I just don't think what you have is the proper fix. Calling
into the core vfs and vm because right now it does something
that works for you but is completely unrelated to what you
are conceptually doing is not the right fix.

Also, the patch I posted is big because it did other stuff
with dynamically allocated ramdisks from loop (ie. a modern
rewrite). As it is applied to rd.c and split into chunks, the
actual patch to switch to the new backing store isn't actually
that big. I'll submit it to -mm after things stabilise after
the merge window too.

2007-10-21 17:57:10

by Eric W. Biederman

[permalink] [raw]

Subject: Re: [PATCH] rd: Use a private inode for backing storage

Nick Piggin <[email protected]> writes:

> OK, I missed that you set the new inode's aops to the ramdisk_aops
> rather than the bd_inode. Which doesn't make a lot of sense because
> you just have a lot of useless aops there now.

Not totally useless as you have mentioned they are accessed by
the lru so we still need something there just not much.

>> Frankly I suspect the whole
>> issue is to subtle and rare to make any backport make any sense. My
>> apologies Christian.
>
> It's a data corruption issue. I think it should be fixed.
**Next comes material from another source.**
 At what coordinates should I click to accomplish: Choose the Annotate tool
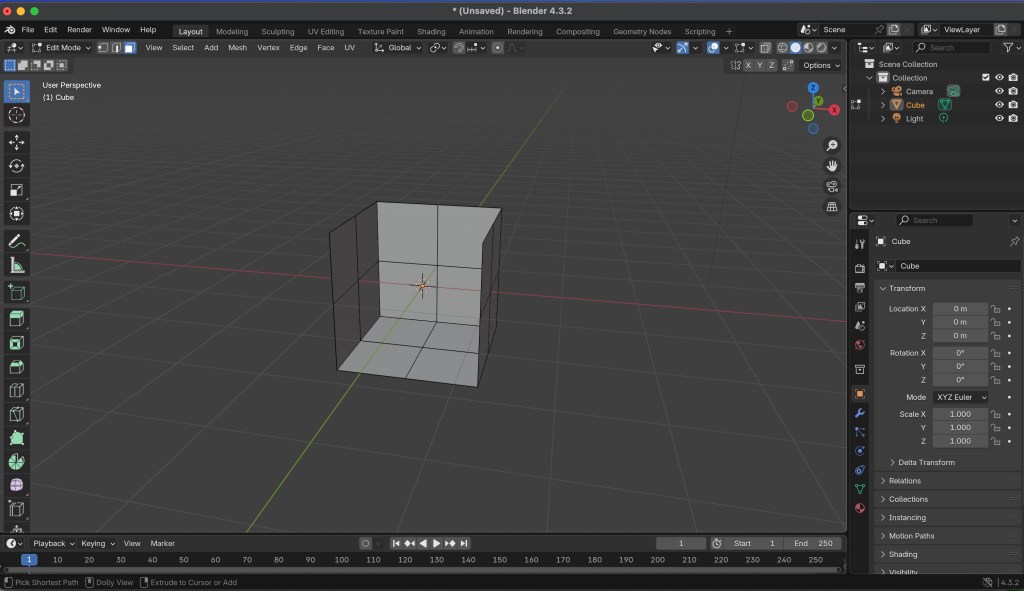(17, 241)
Of course it should be fixed. I just don't know if a backport
makes sense. The problem once understood is hard to trigger
and easy to avoid.

>> >> The only way we make it to that inode is through block
>> >> device I/O so it lives at exactly the same level in the hierarchy as
>> >> a real block device.
>> >
>> > No, it doesn't. A real block device driver does have its own
>> > buffer cache as it's backing store. It doesn't know about
>> > readpage or writepage or set_page_dirty or buffers or pagecache.
>>
>> Well those pages are only accessed through rd_blkdev_pagecache_IO
>> and rd_ioctl.
>
> Wrong. It will be via the LRU, will get ->writepage() called,
> block_invalidate_page, etc. And I guess also via sb->s_inodes, where
> drop_pagecache_sb might do stuff to it (although it probably escapes
> harm). But you're right that it isn't the obviously correct fix for
> the problem.

Yes. We will be accessed via the LRU. Yes I knew that. The truth is
whatever we do we will be visible to the LRU. My preferences run
towards having something that is less of a special case then a new
potentially huge cache that is completely unaccounted for, that we
have to build and maintain all of the infrastructure for
independently. The ramdisk code doesn't seem interesting enough
long term to get people to do independent maintenance.
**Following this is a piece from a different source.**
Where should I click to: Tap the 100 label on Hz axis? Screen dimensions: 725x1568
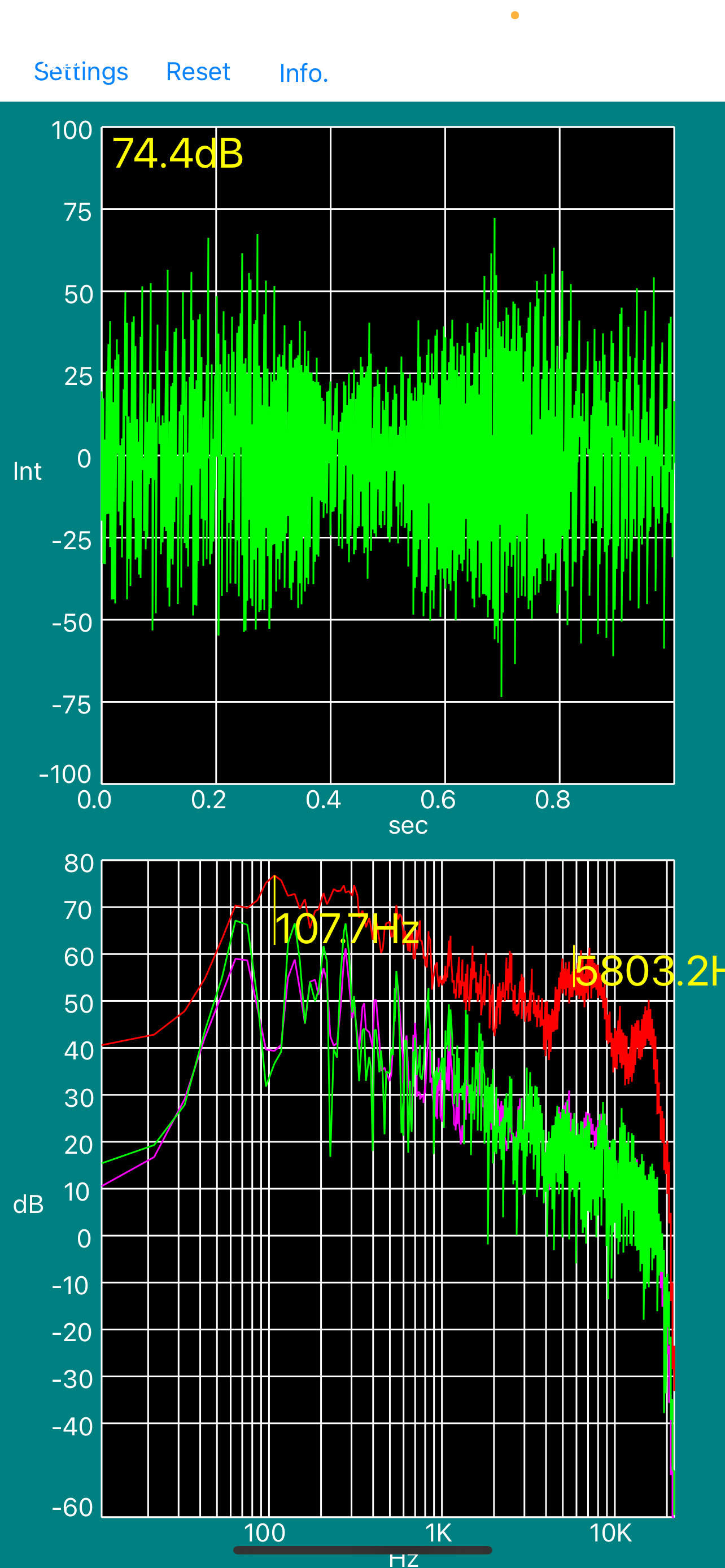coord(264,1532)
With my patch we are on the road to being just like the ramdisk
for maintenance purposes code except having a different GFP mask.
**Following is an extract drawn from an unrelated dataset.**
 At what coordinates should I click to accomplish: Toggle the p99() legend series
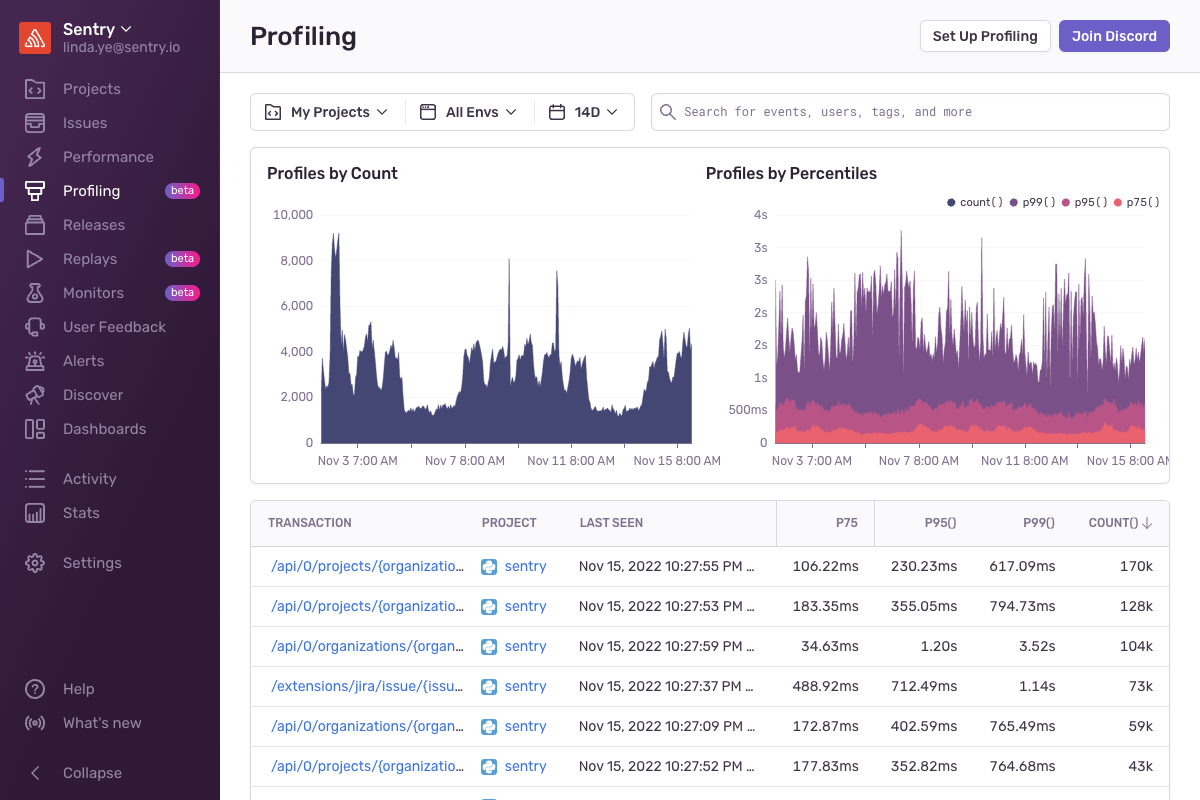(x=1033, y=202)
I think I might have to send in a patch that renames
block_invalidatepage to block_invalidate_page which is how everyone
seems to be spelling it.

Anyway nothing in the ramdisk code sets PagePrivate o
block_invalidagepage should never be called, nor try_to_free_buffers
for that matter.

>> >> My patch is the considered rewrite boiled down
>> >> to it's essentials and made a trivial patch.
>> >
>> > What's the considered rewrite here? The rewrite I posted is the
>> > only one so far that's come up that I would consider [worthy],
>> > while these patches are just more of the same wrongness.
>>
>> Well it looks like you were blind when you read the patch.
>
> If you think it is a nice way to go, then I think you are
> blind ;)

Well we each have different tastes. I think my patch
is a sane sensible small incremental step that does just what
is needed to fix the problem. It doesn't drag a lot of other
stuff into the problem like a rewrite would so we can easily verify
it.

>> Because the semantics between the two are almost identical,
>> except I managed to implement BLKFLSBUF in a backwards compatible
>> way by flushing both the buffer cache and my private cache. You
>> failed to flush the buffer cache in your implementation.
>
> Obviously a simple typo that can be fixed by adding one line
> of code.

Quite true. I noticed the breakage in mine because the patch
was so simple, and I only had to worry about one aspect. With
a rewrite I missed it because there was so much other noise I
couldn't see any issues.

>> Yes. I use an inode 99% for it's mapping and the mapping 99% for it's
>> radix_tree. But having truncate_inode_pages and grab_cache_page
>> continue to work sure is convenient.
>
> It's horrible. And using truncate_inode_pages / grab_cache_page and
> new_inode is an incredible argument to save a few lines of code. You
> obviously didn't realise your so called private pages would get
> accessed via the LRU, for example.

I did but but that is relatively minor. Using the pagecache this
way for this purpose is a well established idiom in the kernel
so I didn't figure I was introducing anything to hard to maintain.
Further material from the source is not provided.